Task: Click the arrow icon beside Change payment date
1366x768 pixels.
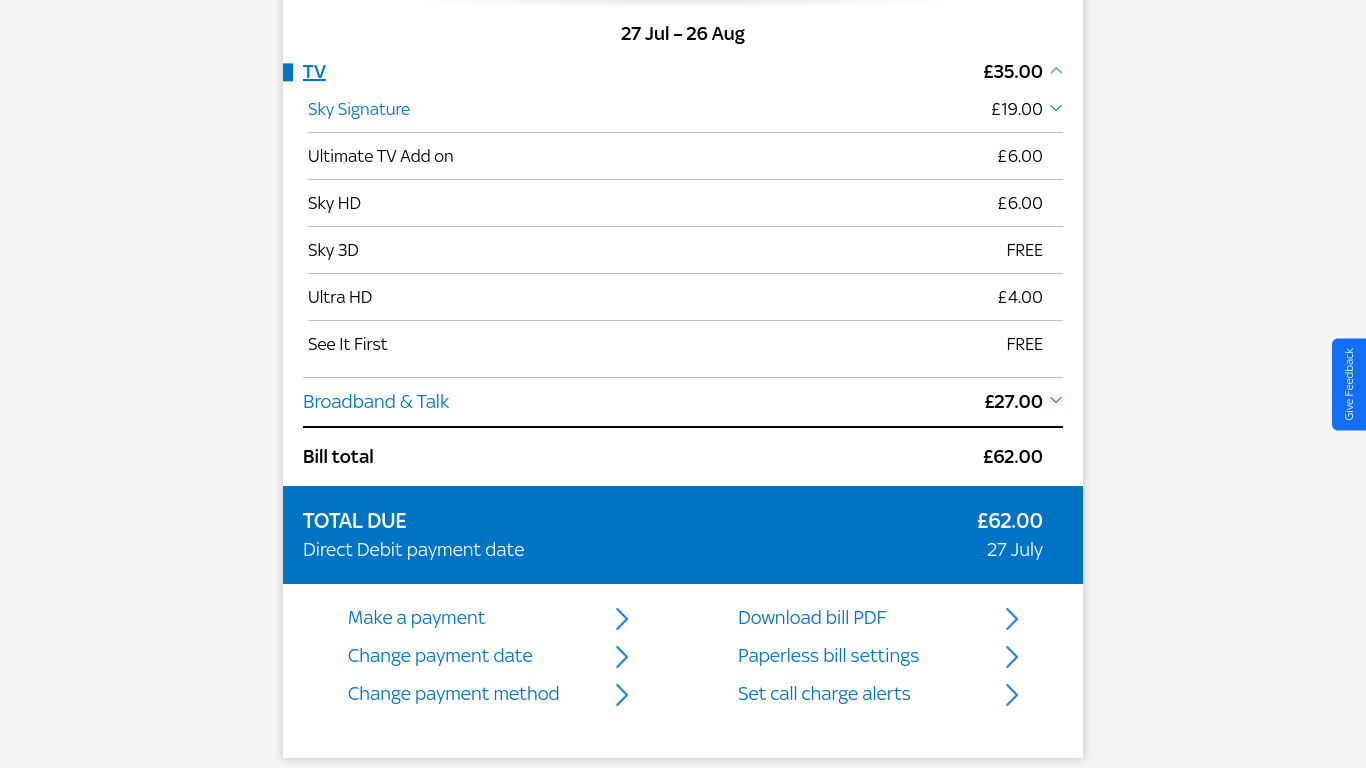Action: point(622,656)
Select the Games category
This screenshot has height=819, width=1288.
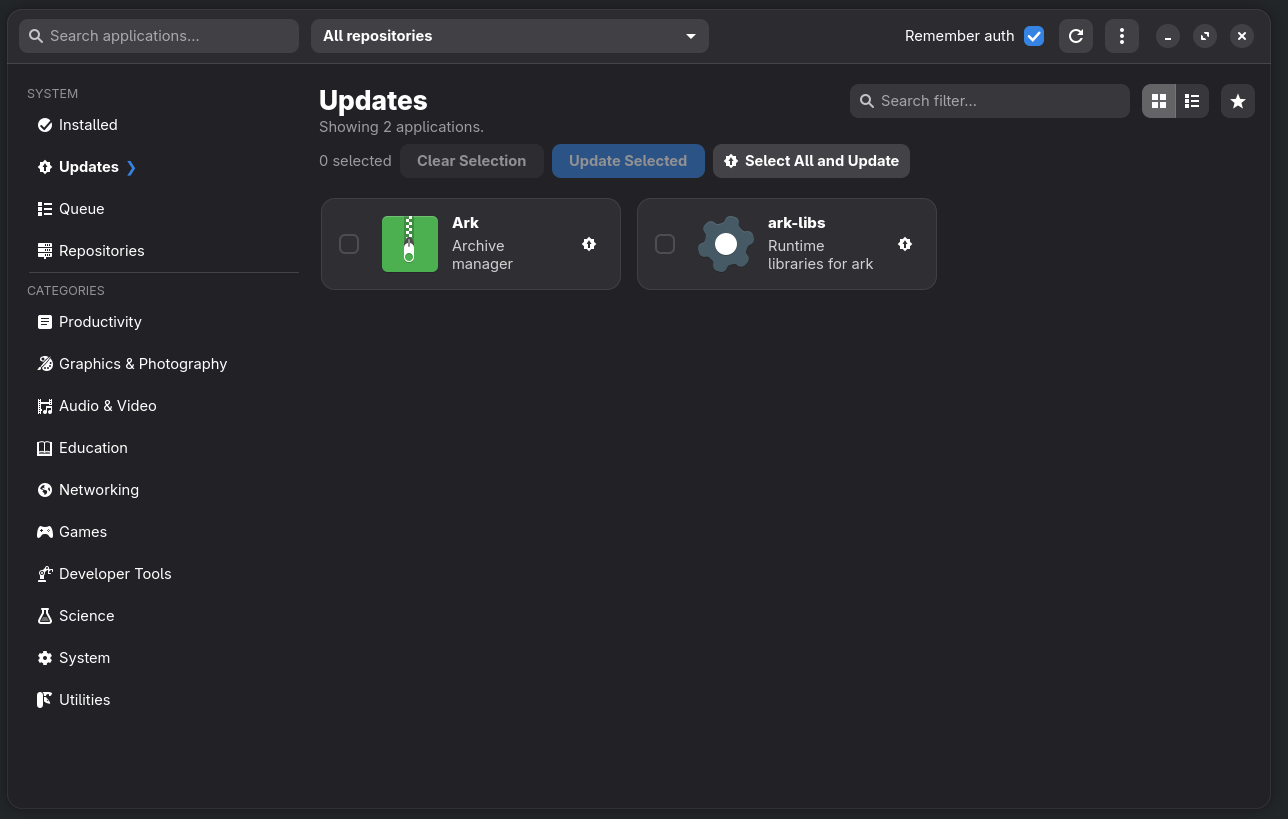82,531
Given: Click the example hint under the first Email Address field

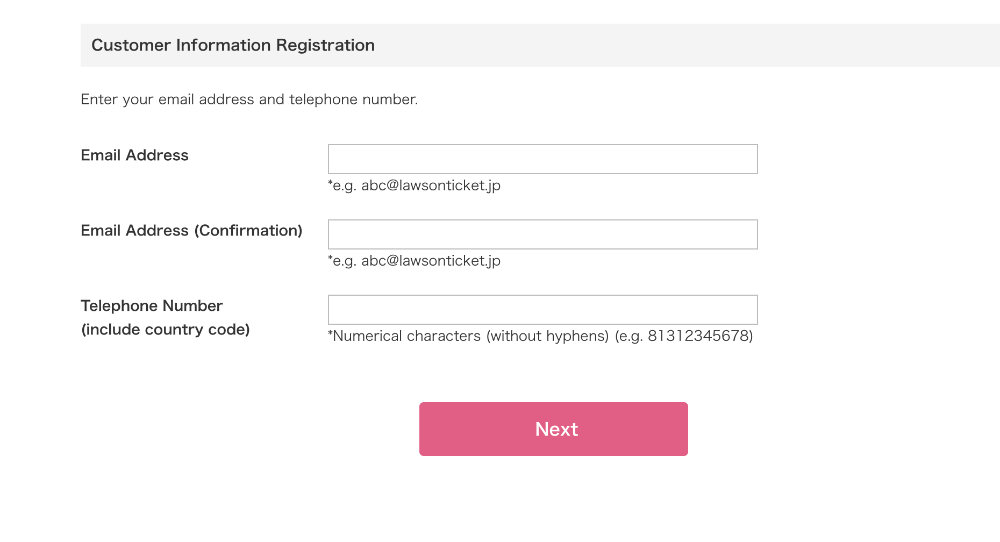Looking at the screenshot, I should click(414, 185).
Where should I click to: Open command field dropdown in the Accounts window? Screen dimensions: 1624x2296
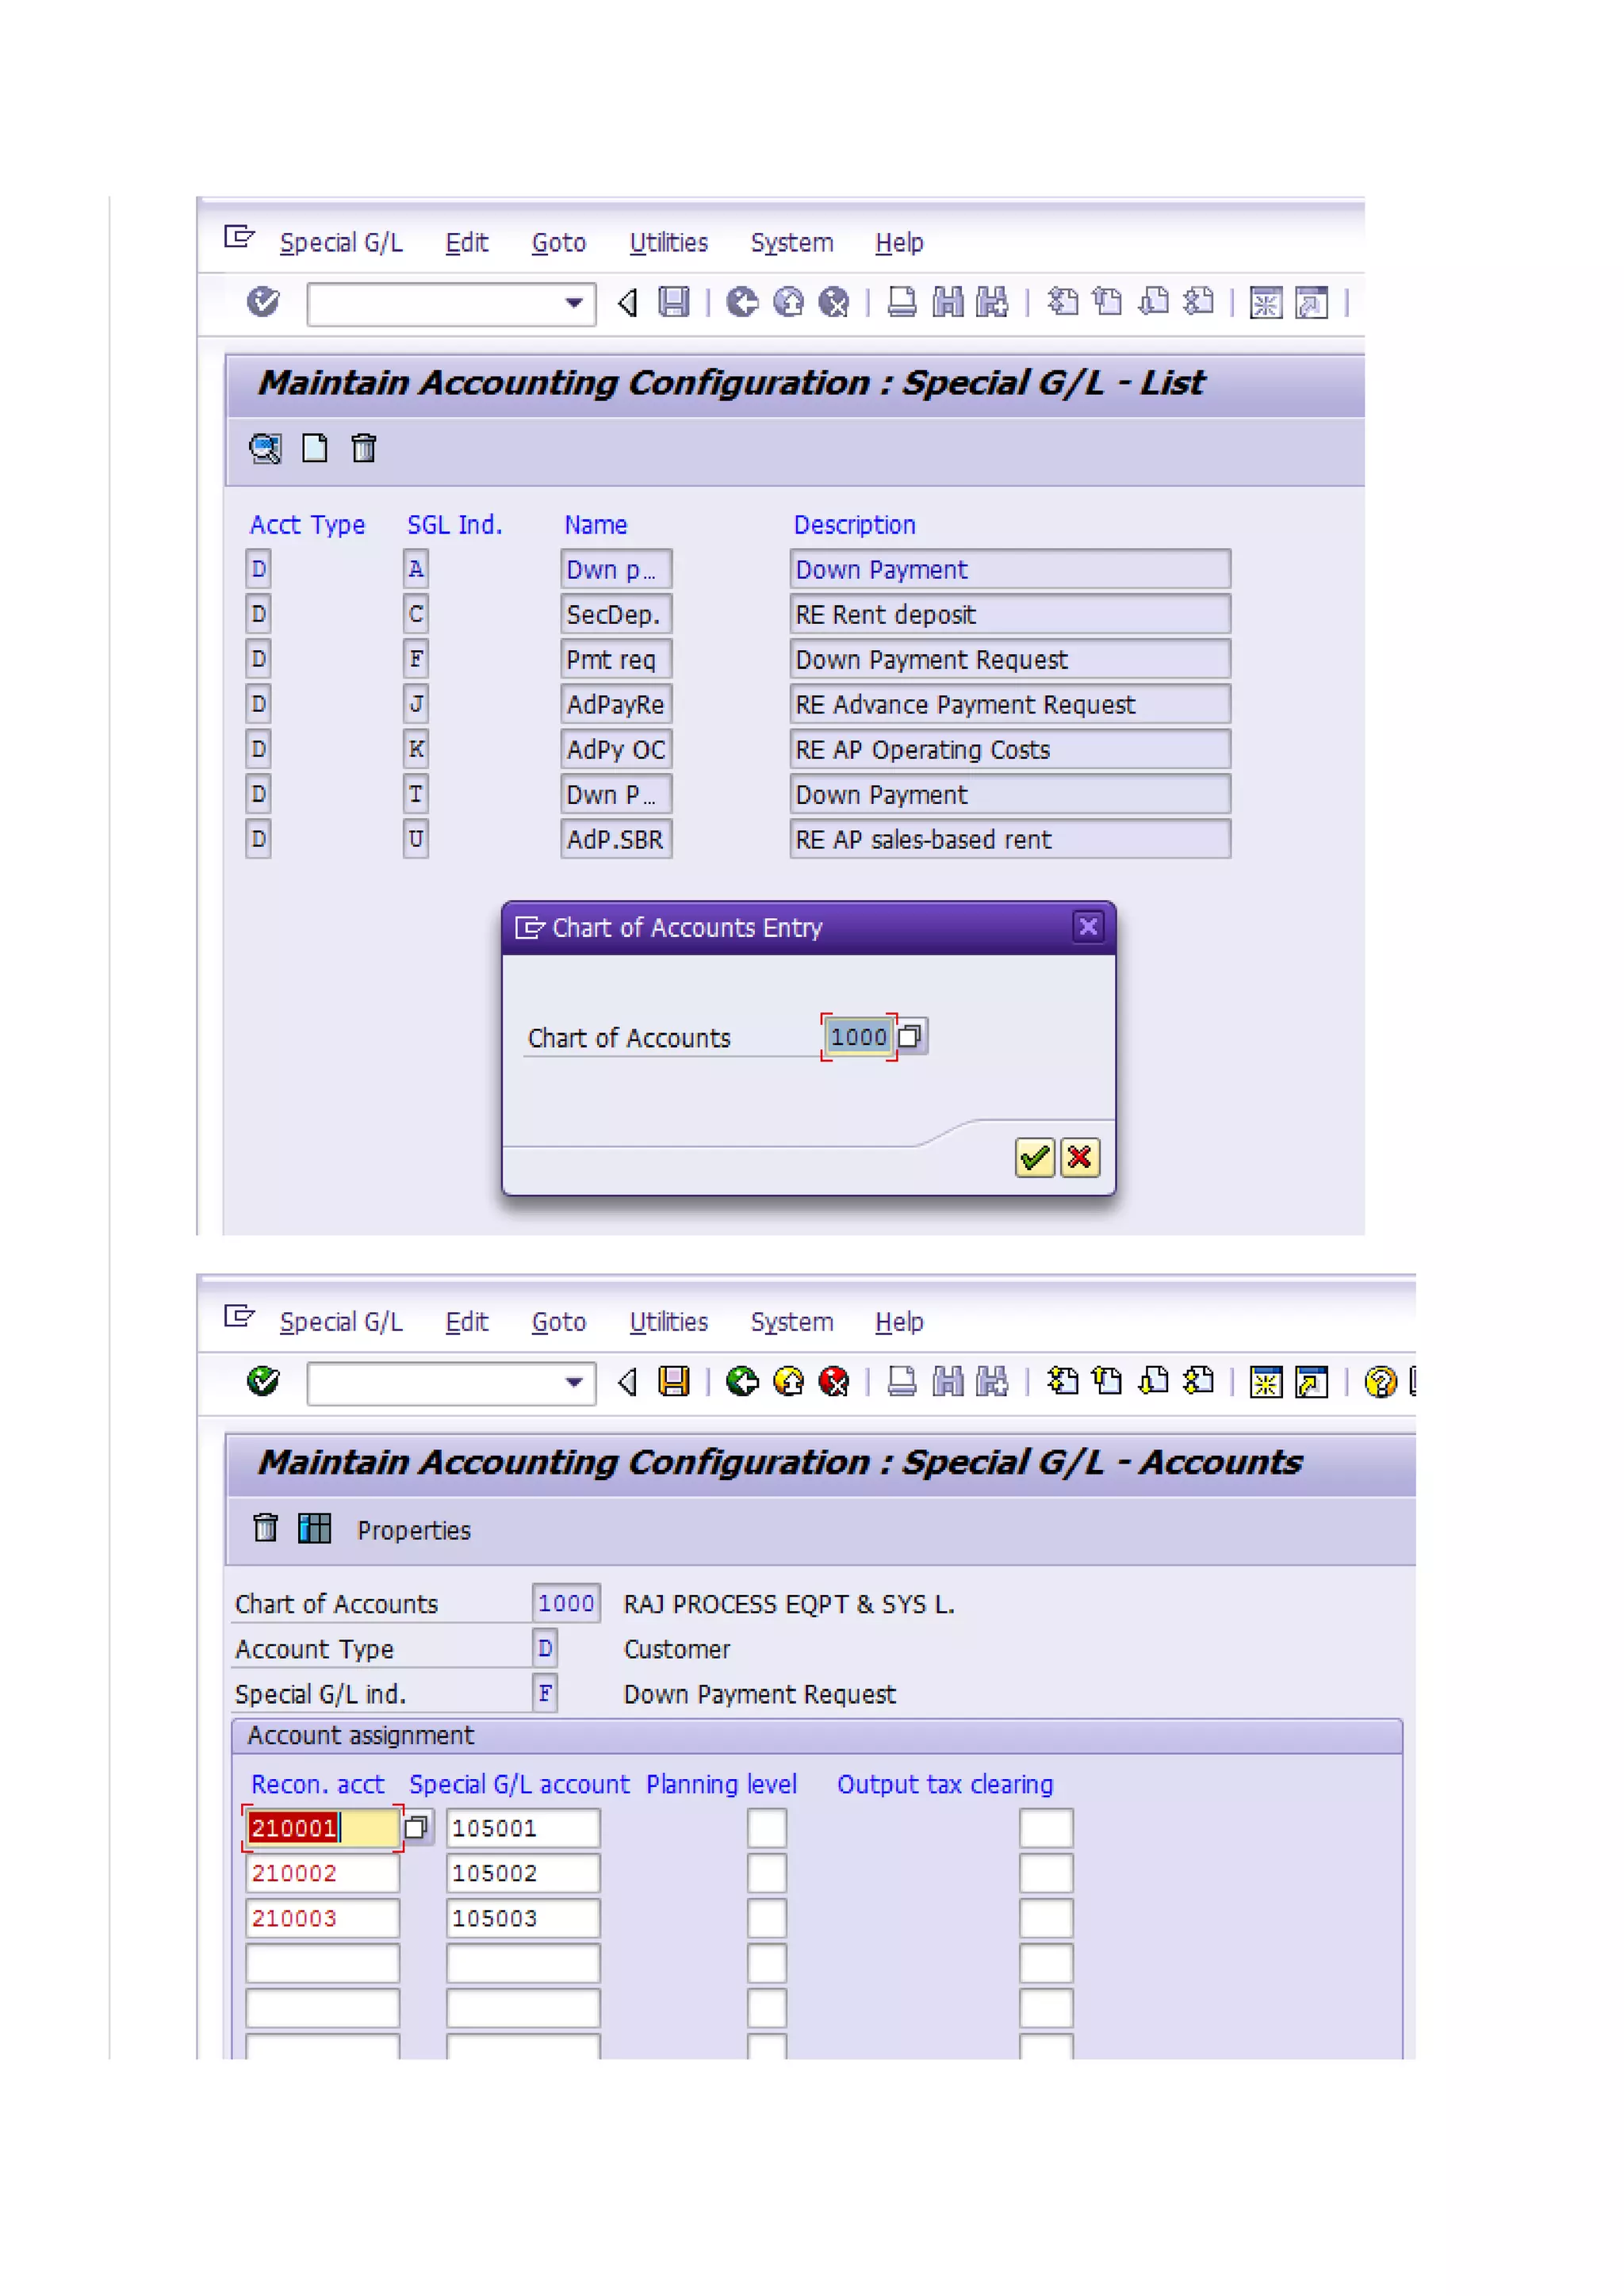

....

• EXERCISE INSTRUCTIONS:
Reproduce the whole listing above word for word, leaving out the pictures.

• EXPECTED ANSWER:
Task: Click the arrow icon beside Change payment date
1366x768 pixels.
Action: point(622,656)
Select the Games category
This screenshot has height=819, width=1288.
82,531
Given: Click the example hint under the first Email Address field

Looking at the screenshot, I should click(414, 185).
Where should I click to: Open command field dropdown in the Accounts window? Screen dimensions: 1624x2296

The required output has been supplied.